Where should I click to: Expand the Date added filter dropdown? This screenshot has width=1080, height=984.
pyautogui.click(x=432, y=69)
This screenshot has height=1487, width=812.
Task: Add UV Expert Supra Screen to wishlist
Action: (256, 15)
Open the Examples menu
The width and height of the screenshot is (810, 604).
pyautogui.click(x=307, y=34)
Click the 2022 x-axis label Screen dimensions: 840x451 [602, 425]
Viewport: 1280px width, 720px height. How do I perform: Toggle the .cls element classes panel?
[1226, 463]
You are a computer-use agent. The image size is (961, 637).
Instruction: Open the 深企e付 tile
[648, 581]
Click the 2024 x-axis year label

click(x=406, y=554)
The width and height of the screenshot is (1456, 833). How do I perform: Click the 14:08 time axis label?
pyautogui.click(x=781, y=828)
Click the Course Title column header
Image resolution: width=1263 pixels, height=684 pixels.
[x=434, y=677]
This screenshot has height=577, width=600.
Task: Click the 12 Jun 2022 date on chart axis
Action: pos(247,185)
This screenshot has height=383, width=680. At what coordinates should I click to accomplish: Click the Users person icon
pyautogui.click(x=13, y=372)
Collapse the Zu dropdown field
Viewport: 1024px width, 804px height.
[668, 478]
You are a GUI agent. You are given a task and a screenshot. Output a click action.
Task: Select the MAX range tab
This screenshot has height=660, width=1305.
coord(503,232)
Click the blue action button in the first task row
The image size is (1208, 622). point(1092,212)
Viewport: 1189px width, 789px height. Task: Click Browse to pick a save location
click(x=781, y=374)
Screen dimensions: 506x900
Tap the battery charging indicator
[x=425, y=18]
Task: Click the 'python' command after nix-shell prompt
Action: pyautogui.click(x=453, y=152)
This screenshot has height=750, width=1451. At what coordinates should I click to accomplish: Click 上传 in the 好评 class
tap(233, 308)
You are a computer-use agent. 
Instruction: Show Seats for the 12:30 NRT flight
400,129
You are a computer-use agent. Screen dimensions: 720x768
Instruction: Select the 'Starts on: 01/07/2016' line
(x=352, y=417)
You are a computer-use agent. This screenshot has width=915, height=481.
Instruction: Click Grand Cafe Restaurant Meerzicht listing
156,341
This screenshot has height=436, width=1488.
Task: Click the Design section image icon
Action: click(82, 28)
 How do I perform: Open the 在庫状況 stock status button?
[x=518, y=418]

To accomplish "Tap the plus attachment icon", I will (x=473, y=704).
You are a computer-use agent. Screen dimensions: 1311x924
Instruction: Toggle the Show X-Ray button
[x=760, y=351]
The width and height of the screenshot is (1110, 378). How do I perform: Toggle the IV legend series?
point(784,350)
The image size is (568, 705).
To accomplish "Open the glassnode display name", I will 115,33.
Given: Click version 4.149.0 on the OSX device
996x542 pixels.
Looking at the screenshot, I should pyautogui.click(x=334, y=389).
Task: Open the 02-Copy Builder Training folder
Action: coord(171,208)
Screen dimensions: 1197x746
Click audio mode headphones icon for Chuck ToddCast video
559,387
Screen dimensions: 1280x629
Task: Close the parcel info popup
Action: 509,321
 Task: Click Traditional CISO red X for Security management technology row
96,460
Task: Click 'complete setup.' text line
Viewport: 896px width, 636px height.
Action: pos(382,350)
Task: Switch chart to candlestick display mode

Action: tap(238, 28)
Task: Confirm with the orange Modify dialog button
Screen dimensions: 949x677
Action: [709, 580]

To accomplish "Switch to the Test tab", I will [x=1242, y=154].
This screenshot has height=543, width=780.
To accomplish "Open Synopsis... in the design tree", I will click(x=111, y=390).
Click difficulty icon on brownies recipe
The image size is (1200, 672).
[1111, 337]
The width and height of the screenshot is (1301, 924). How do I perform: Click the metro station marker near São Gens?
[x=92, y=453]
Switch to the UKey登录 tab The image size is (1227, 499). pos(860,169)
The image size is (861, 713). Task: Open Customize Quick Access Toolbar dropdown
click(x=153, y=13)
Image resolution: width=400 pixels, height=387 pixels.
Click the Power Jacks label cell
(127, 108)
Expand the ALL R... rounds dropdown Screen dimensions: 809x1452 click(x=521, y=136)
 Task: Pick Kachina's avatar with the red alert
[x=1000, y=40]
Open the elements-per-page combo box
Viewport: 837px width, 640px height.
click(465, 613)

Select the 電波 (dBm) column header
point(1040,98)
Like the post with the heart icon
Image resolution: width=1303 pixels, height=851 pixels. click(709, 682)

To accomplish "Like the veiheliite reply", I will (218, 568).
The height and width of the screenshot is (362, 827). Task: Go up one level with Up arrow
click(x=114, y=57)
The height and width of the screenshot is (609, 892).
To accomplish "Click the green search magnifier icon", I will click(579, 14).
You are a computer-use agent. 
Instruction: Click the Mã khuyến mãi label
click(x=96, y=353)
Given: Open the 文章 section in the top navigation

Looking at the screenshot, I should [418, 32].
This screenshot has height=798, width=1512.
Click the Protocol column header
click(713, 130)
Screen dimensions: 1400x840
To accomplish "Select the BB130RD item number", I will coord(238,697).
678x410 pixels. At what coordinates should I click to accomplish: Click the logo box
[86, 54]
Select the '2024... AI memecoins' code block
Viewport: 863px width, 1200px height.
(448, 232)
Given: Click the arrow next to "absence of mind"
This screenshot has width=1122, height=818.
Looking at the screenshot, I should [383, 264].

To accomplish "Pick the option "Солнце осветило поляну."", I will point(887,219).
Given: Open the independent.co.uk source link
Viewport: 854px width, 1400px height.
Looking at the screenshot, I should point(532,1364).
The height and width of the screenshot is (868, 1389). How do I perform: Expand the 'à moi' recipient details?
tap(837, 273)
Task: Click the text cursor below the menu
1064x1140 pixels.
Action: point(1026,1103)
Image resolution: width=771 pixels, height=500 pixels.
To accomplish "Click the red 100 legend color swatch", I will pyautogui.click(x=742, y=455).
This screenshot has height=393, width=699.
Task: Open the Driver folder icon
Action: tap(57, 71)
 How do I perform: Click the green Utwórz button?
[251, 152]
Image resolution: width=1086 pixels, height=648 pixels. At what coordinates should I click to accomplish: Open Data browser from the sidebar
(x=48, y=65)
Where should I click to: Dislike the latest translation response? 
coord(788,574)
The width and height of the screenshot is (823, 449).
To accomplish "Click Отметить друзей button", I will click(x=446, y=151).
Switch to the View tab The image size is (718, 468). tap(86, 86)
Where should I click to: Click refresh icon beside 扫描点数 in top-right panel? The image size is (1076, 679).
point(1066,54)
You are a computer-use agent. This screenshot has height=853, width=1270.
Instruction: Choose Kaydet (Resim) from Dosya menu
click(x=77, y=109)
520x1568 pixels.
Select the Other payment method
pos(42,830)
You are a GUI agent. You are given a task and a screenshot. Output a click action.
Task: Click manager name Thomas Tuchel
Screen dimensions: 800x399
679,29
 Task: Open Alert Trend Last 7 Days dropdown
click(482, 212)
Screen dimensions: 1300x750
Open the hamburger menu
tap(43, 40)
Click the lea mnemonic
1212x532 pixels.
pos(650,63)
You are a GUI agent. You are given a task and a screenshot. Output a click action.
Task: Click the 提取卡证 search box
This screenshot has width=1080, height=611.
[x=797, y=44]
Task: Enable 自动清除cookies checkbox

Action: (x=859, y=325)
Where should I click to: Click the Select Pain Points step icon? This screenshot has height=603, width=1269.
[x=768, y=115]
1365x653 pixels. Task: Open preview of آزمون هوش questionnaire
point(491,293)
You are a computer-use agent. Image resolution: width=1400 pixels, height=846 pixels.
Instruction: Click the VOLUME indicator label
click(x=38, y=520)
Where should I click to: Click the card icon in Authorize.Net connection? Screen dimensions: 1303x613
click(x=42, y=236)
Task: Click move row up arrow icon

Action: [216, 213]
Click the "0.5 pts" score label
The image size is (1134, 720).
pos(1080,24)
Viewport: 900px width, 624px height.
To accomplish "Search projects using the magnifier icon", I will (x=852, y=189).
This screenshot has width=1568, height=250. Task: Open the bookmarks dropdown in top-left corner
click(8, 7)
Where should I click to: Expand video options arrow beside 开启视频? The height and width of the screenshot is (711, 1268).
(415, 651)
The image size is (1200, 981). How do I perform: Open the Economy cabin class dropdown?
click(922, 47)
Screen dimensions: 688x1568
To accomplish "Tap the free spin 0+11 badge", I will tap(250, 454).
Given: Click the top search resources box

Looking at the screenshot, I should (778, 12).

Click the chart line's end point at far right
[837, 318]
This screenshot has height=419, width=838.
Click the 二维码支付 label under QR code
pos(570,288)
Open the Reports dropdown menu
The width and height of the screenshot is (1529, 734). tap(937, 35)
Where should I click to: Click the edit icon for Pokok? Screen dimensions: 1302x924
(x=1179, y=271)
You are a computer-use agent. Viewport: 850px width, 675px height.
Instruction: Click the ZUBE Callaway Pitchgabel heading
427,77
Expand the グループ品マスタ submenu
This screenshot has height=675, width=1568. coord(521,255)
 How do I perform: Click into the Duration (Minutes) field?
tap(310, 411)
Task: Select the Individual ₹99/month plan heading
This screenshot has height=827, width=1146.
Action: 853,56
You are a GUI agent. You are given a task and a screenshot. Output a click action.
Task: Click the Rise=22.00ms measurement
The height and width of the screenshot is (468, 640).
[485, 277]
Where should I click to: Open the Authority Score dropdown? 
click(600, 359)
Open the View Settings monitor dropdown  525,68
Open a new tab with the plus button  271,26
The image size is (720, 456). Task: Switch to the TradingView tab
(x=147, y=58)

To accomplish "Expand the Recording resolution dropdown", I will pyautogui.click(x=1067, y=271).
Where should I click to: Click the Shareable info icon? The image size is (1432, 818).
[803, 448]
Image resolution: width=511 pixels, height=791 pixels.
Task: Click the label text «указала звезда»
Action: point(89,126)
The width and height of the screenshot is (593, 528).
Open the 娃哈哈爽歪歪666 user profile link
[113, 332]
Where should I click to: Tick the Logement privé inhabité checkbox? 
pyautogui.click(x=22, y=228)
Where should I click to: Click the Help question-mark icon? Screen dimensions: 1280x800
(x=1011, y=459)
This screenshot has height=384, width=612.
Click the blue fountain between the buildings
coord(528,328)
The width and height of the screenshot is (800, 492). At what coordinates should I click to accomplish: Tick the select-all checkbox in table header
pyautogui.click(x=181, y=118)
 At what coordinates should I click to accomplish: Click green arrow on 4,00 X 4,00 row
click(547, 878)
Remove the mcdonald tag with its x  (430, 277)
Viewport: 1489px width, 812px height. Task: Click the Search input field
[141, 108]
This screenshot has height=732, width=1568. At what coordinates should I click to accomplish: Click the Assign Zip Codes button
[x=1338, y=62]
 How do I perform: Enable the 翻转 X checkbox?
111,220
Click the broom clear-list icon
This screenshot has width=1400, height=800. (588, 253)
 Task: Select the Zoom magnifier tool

···

Work to be completed:
Within the data above, find the lines that contain the word "name" and copy each of them.

Written answer:
To accomplish "Open the glassnode display name", I will 115,33.
Task: Click manager name Thomas Tuchel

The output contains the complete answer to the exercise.